Mullah Abdul Ghani Bradar, deputy to the Taliban leader Mullah Omar, who was arrested in Karachi by Pakistani authorities at the beginning of February, had a major role in formulating the new policy approach. He was heading the political wing of the Taliban and believed that their movement could reach the objective of ending the foreign occupation in Afghanistan through negotiations.
After Mullah Bradar’s arrest, this contact point is no more. Abdul Salam Zaeef, former Taliban ambassador to Islamabad, who is now under house surveillance in Kabul, says, “The world has lost a contact conduit for negotiation.” He says, after Bradar, “there is the Taliban address to contact.”
Possibly, his arrest will also catalyze the transfer of power from the political leadership of the Taliban to its field commanders. It means, the Taliban as a whole will become more hawkish and will rule out the negotiation with the Kabul government. Instead, they will focus more exclusively on their militaristic strategies, increasing tip-and-run and suicide attacks.
There was apparently differing views among the field commanders and political leadership of the Taliban, regarding negotiating with the Kabul government.
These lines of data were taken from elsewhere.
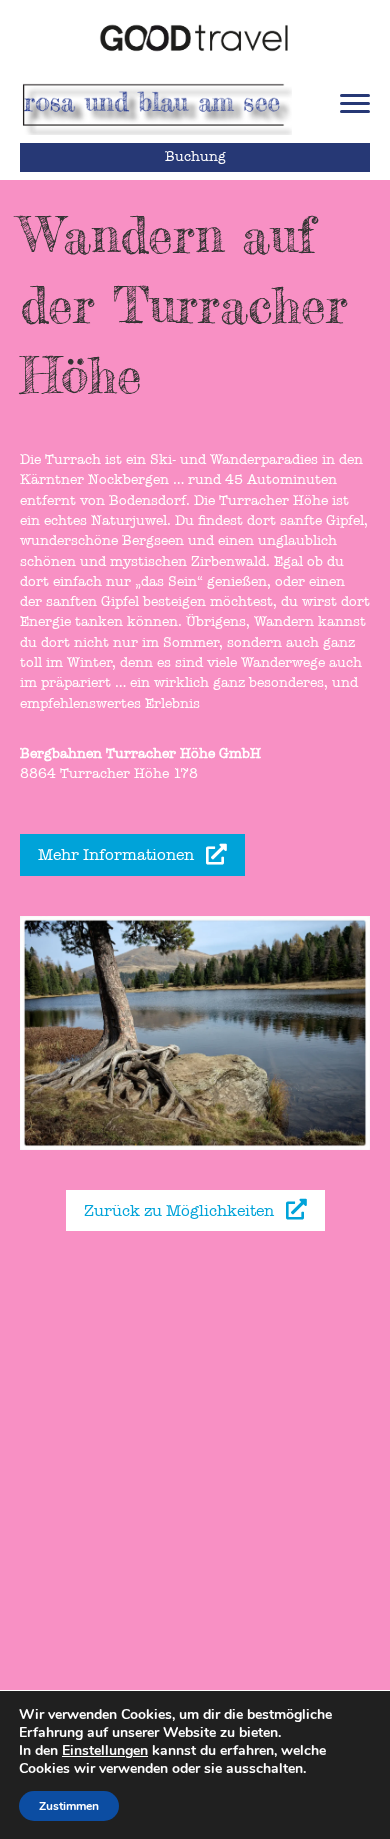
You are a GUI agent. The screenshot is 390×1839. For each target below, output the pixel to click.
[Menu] (355, 104)
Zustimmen (69, 1806)
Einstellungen (105, 1751)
The Taliban commanders believe that talks with the Kabul government is a waste of time because Kabul has no power to implement its decision without the consent of Washington.
They argue Washington still follows a violent approach in Afghanistan and has not come out with a sole strategy for reconciliation but contrarily stress on the Taliban to lay down arms and accept the current constitution of Afghanistan. However, the Taliban’s political leadership argues that the Islamic Emirate (the Taliban) should have both diplomatic and military strategies — whether the opposing side reciprocates this by similar measure i.e., framing a parallel strategy or not.
Possible Future Attacks:
The Kabul attack is a sign of Taliban’s frustration with Kabul’s reconciliation process.
With Mullah Bradar in detention, the possibility of negotiation has thinned out. It is almost certain that the Taliban commanders will flex their muscles in the future by launching more attacks in the cities for publicity reasons and to disturb and panic the Kabul regime.
It has also become now a trend that many observers ascribe every attack in Kabul and the provincial centers to the Haqani group. However, this can’t be true. There are other groups of suicide bombers among the Taliban who launch audacious attacks.
According to Mullah Omar’s last year instructions sent to all shadow governors appointed by him in Afghanistan, no group can launch attacks without a consultation and consent of a relevant governor. The Haqani group is operating in Paktya Province. They can’t launch attacks on Kabul independently without consent and consultation of the Taliban leadership and Kabul shadowy governor. It is the governor to determine which group should launch the attack.
Similarly, the most recent Kabul attack is a sign of Taliban’s frustration with Kabul reconciliation process where they see no real serious responses to their continuous offers for a realistic solution to the dilemma. In the meantime, we can expect Kabul to be bloody once again in the near future as the possibility reconciliation fades away.